I'm so old, I remember when President Obama said Syria's dictator Assad had to leave office.

I'm so old I remember when the world was united around the red line against Assad's chemical weapons usage (remember that our president said "the world" set the red line and not him!).

I'm so old I remember when Secretary of State Kerry compared Assad to Hitler.

I'm so old I remember when we finally passed that "global test" Kerry has long gone on about when France was willing to join America in military action to make Assad pay a price for using chemical weapons on civilians.

And I'm also old enough to remember the time when (several hundred thousand casualties ago) when the White House said that we didn't want to further militarize the conflict in Syria and make things worse.

It got worse.
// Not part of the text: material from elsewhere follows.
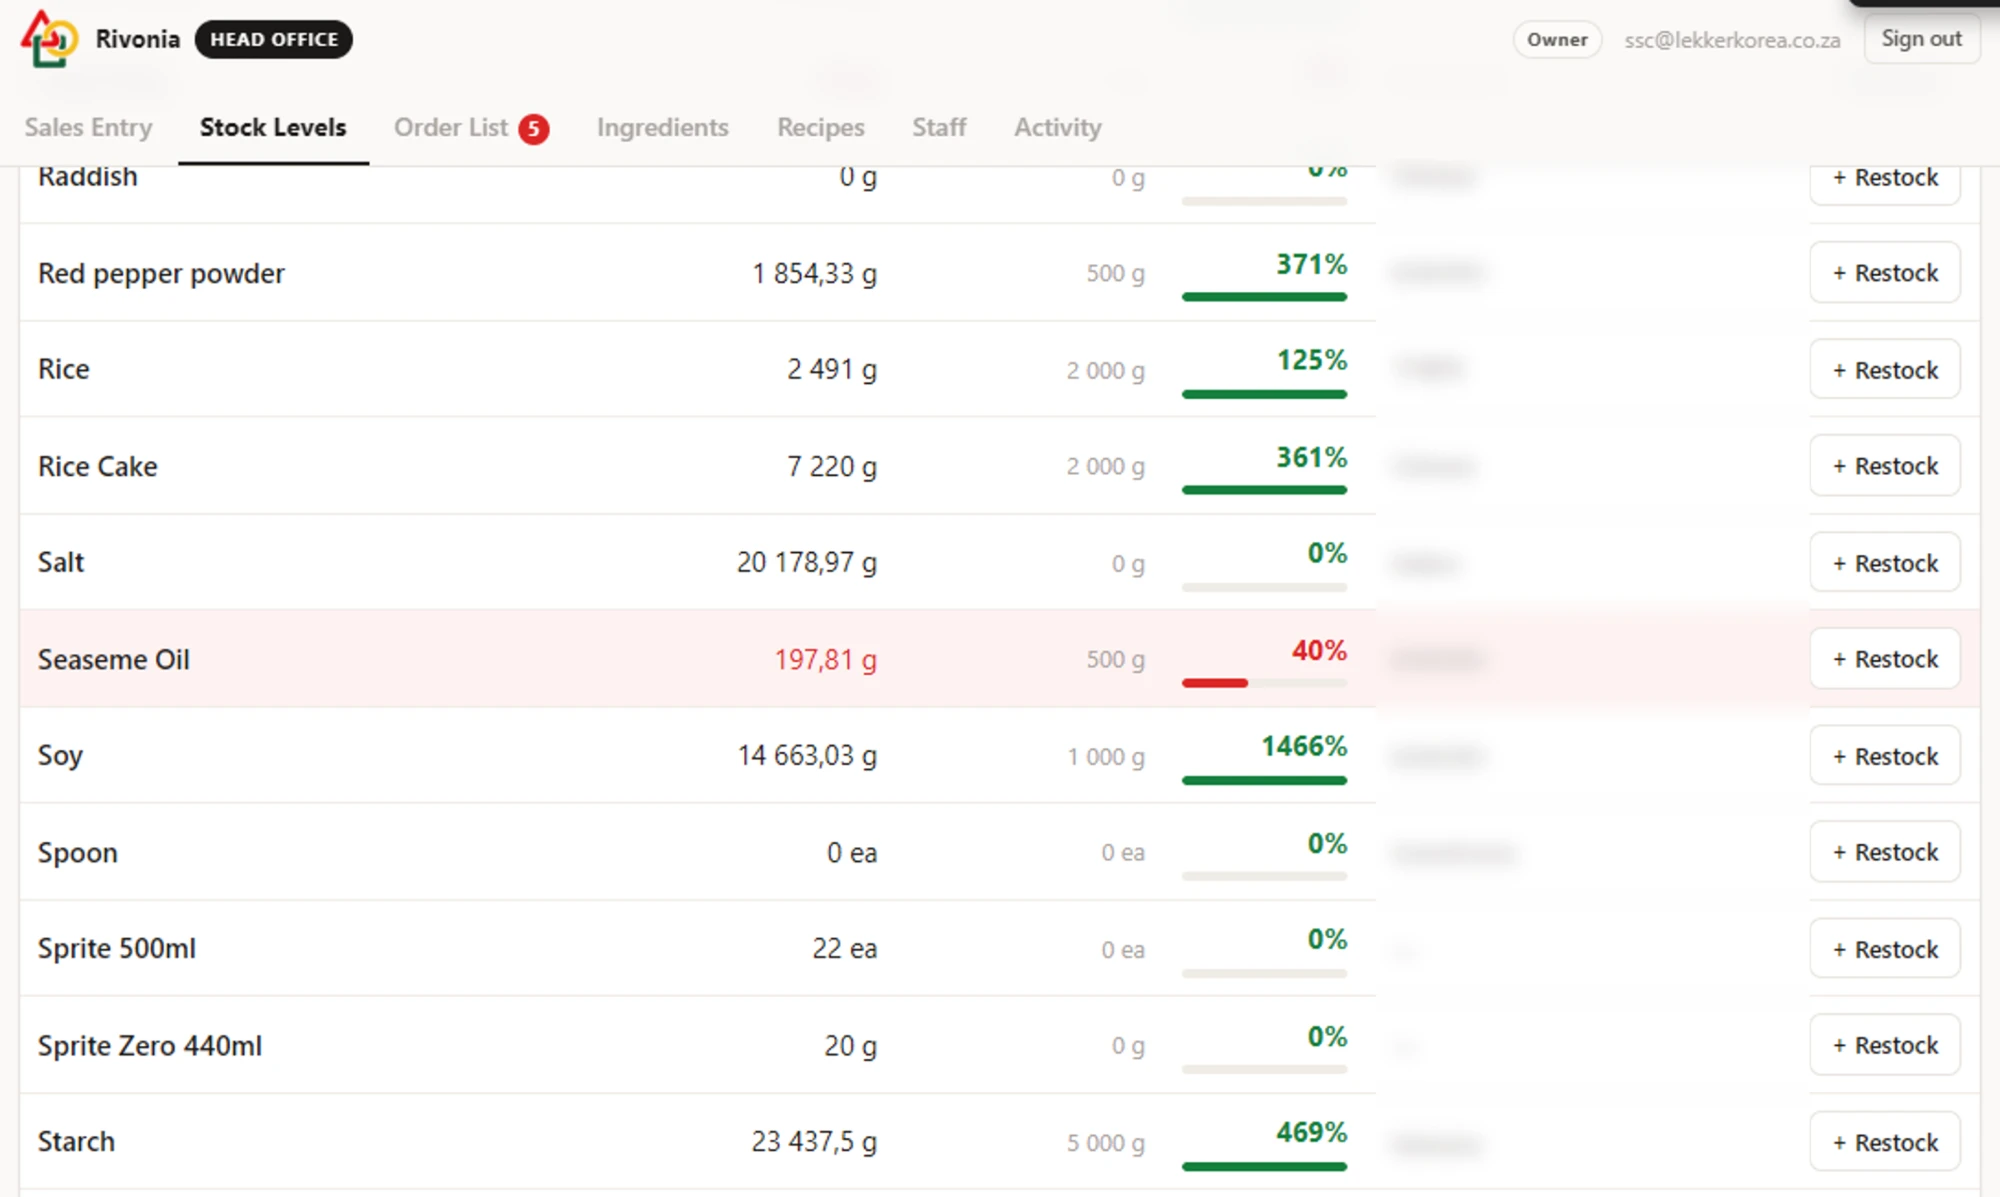Switch to the Order List tab
Image resolution: width=2000 pixels, height=1197 pixels.
(x=451, y=128)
Much worse.

And now on his way out, our president calls the situation he was happy to accept for 5 years as long as he didn't have to do anything effective (and no, serial deals between Kerry and Lavrov don't count as "effective") is "unacceptable."

UPDATE: By all means end cooperation with Russia over Syria:

The Obama administration threatened to pull out of talks with Russia over a collapsed cease-fire in Syria and has renewed an internal debate over giving rebels more firepower to fend off a stepped-up Russian and Syrian assault on their Aleppo stronghold, U.S. officials said.
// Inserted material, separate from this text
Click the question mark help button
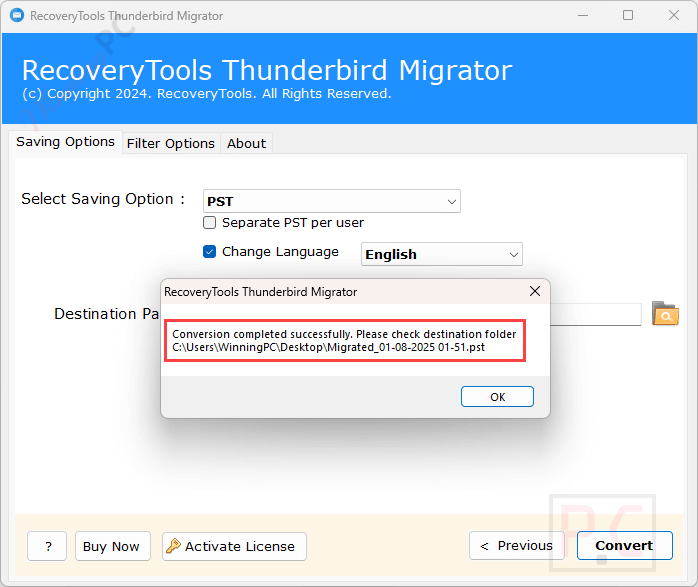The image size is (698, 587). [47, 546]
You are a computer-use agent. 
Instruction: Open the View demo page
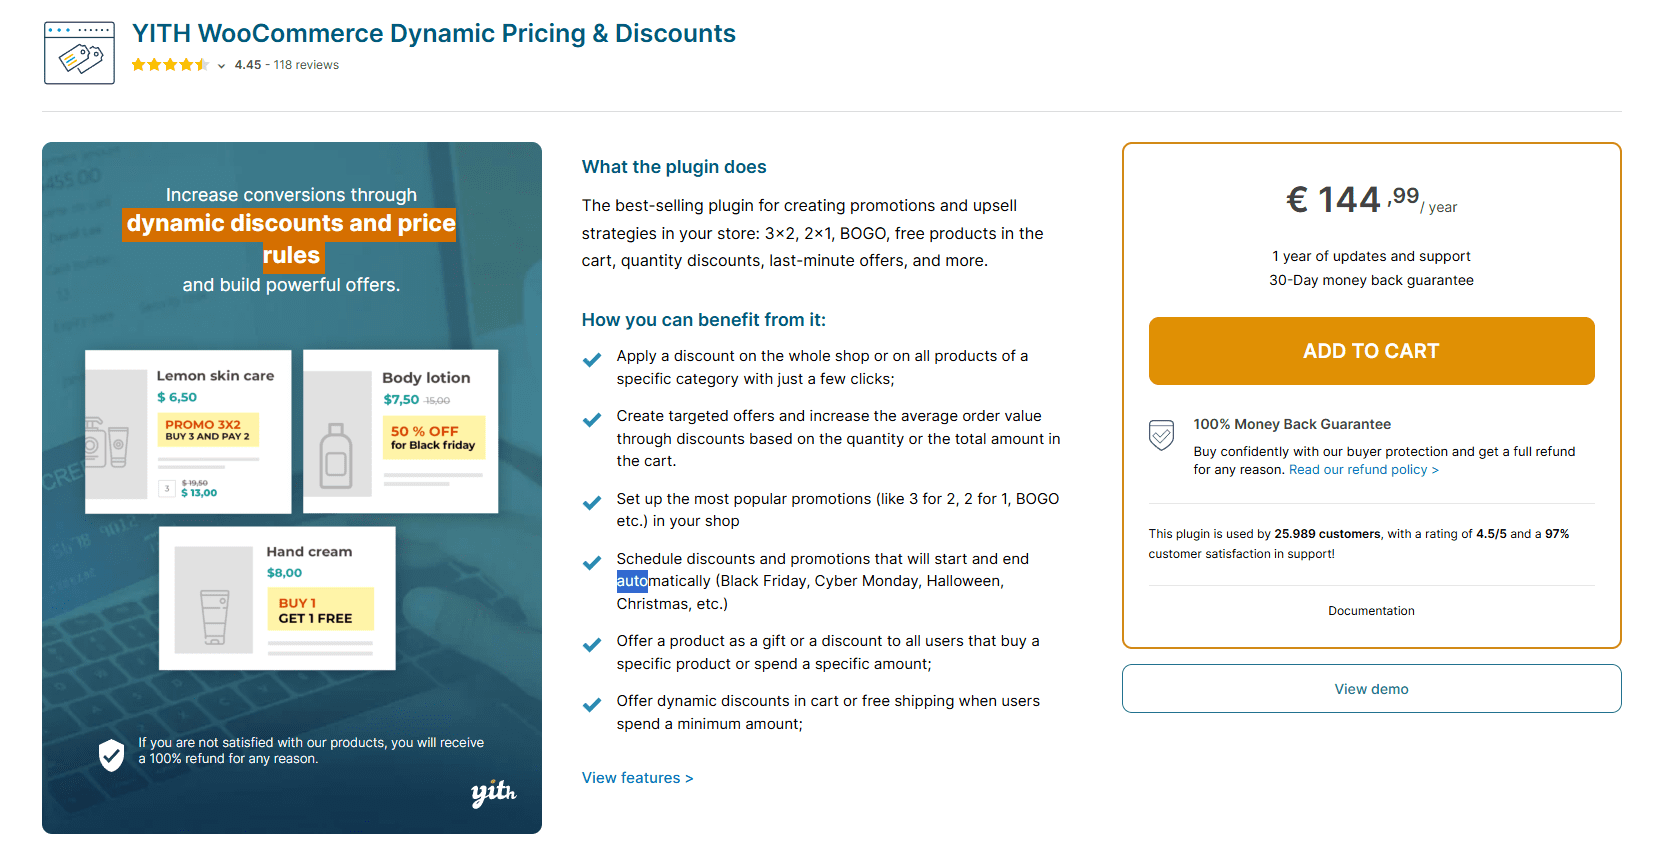click(1371, 688)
Other than deconflicting our air power, we should not deal with Russia and simply pursue our interests of fighting ISIL and getting rid of Assad.

Russia wants Assad to win and we want to fight ISIL, and while on the surface that provides room for cooperation, in practice Russia has leveraged American attempts to cooperate into a practical alliance to save Assad by fighting all the opposition groups and by causing rebels to doubt our commitment to them.
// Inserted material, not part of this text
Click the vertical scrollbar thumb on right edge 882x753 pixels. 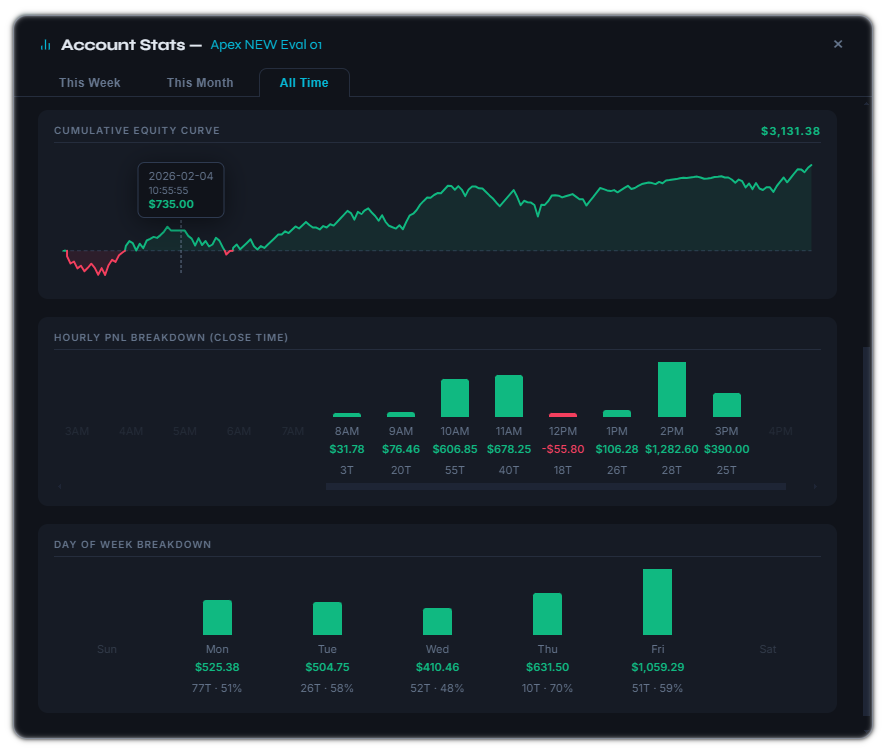(866, 531)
UPDATE: For all the talk of how our actions cause Moslem anger at America (as if liberating Moslems in Iraq from a thug murdering regime was awful by the standards of Moslems!), remember that failing to act in Syria as we pass the 400,000 dead mark isn't something that makes Moslems think highly of us.

That's one of the problems of being the most powerful country. People assume that we have the power to do anything, so can believe that if we don't do something it must be on purpose and for bad reasons.